Ibárruri attempted to enroll into the Stalingrad Military Flight School, but was rejected on medical grounds. He then entered the Moscow All-Russian Central Executive Committee Military Academy. After graduation, Second Lieutenant Ibárruri was stationed in the machine-gun platoon of the Moscow 1st Proletarian Division's 175th Company.[5]

World War II

In early July 1941, soon after the Germany invaded the Soviet Union, the 1st Division confronted the enemy in the town of Borisov, near the Berezina River. Ibárruri's platoon covered the retreat of the regiment across the river. He was severely wounded during the battle, and evacuated to the rear. In September 1941, President Mikhail Kalinin had personally awarded him the Order of the Red Banner.[6]

After recovering, Lieutenant Ibárruri joined the 35th Guards Rifle Division, which was formed from the 8th Airborne Corps in August 1942,[7] as the commander of the 100th Machine Gun Company.
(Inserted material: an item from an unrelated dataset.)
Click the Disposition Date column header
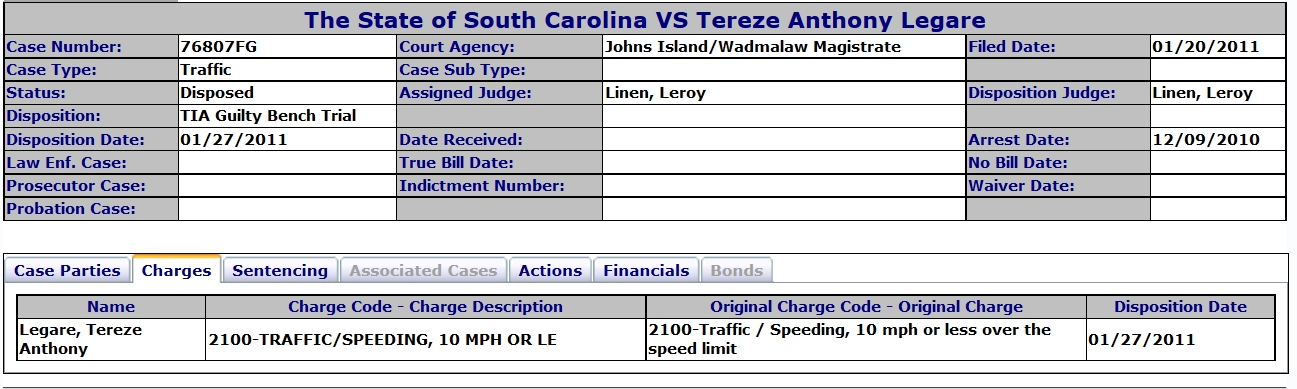This screenshot has width=1297, height=389. [x=1181, y=307]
The division was consigned to the 62nd Army, which defended Stalingrad. When arriving in the area, the division was rushed to the village of Samofalovka, 30 kilometres north-west of Stalingrad, to halt the advance of the German army toward the Volga River. By the night of 23 August 1942, only a part of the 35th reached the area. Ibárruri's battalion, commanded by Captain A.A. Stolyarov, was deployed in the Kotluban train station and immediately attacked by German forces. Stolyarov was killed in the fight, and Ibárruri replaced him, leading the soldiers while the rest of the division arrived. In the morning, he was hit by a bullet in the abdomen and sent to a field hospital in Srednyaya Akhtuba - a town on the other side of the Volga, 20 kilometres east of Stalingrad. He died from his wound on 3 September 1942.[8]
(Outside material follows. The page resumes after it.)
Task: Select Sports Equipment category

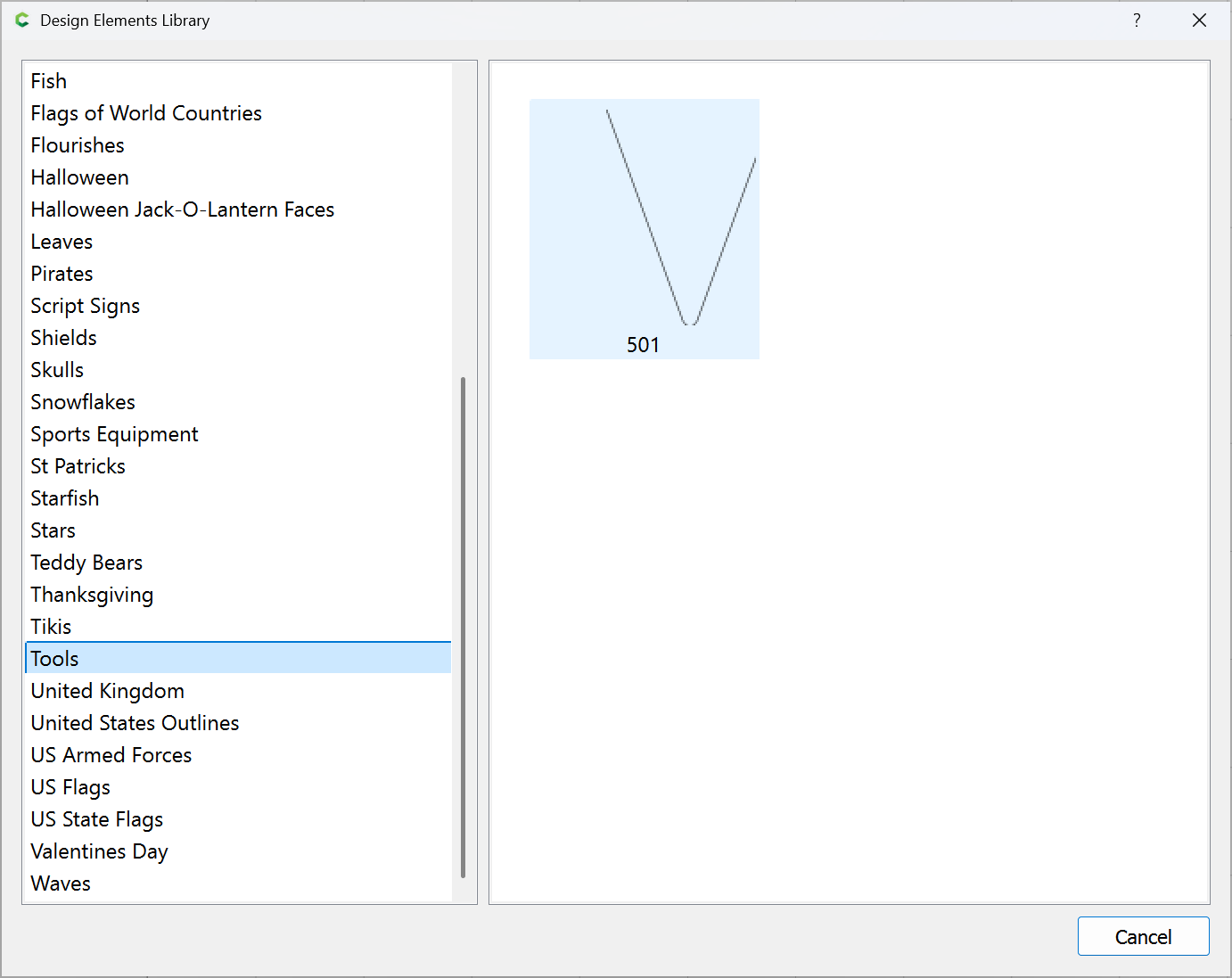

On 2 November 1948, his remains were re-buried in the Square of Fallen Heroes, on the Mamayev Kurgan. On 22 August 1956, he was posthumously awarded the title Hero of the Soviet Union.[9] The asteroid 2423 Ibarruri was named in his honour at 1972.

References

  1. An interview with Lola Ibarruri, La Pasionaria's granddaughter, in Echo-Moskva.
  2. Spanish Accord in the Battle of Stalingrad, on the Volgograd Military Museum website.
  3. Alexander Rodimtsev, Under Spain's Sky, Moscow, 1985. Pages 274-292.
  4. Dolores Ibarruri, Memorias De Pasionaria, 1939-1977: Me Faltaba Espana. Barcelona, 1984. ISBN 978-84-320-5830-1. Page 14.
  5. Francisco Meroño Pellicer, Into Battle Again. Voenizdat, Moscow, 1977. Chapter 11.
  6. "'Shoulder to Shoulder with Soviet Troops". Vecherny Peterburg, 17 September 2010.
  7. The 35th Guards Rifle Division.
  8. Vasily Chuikov, Battle of the Century, Moscow, 1975. Chapter 4.
  9. Rubén Ruíz Ibárruri on euskomedia.org.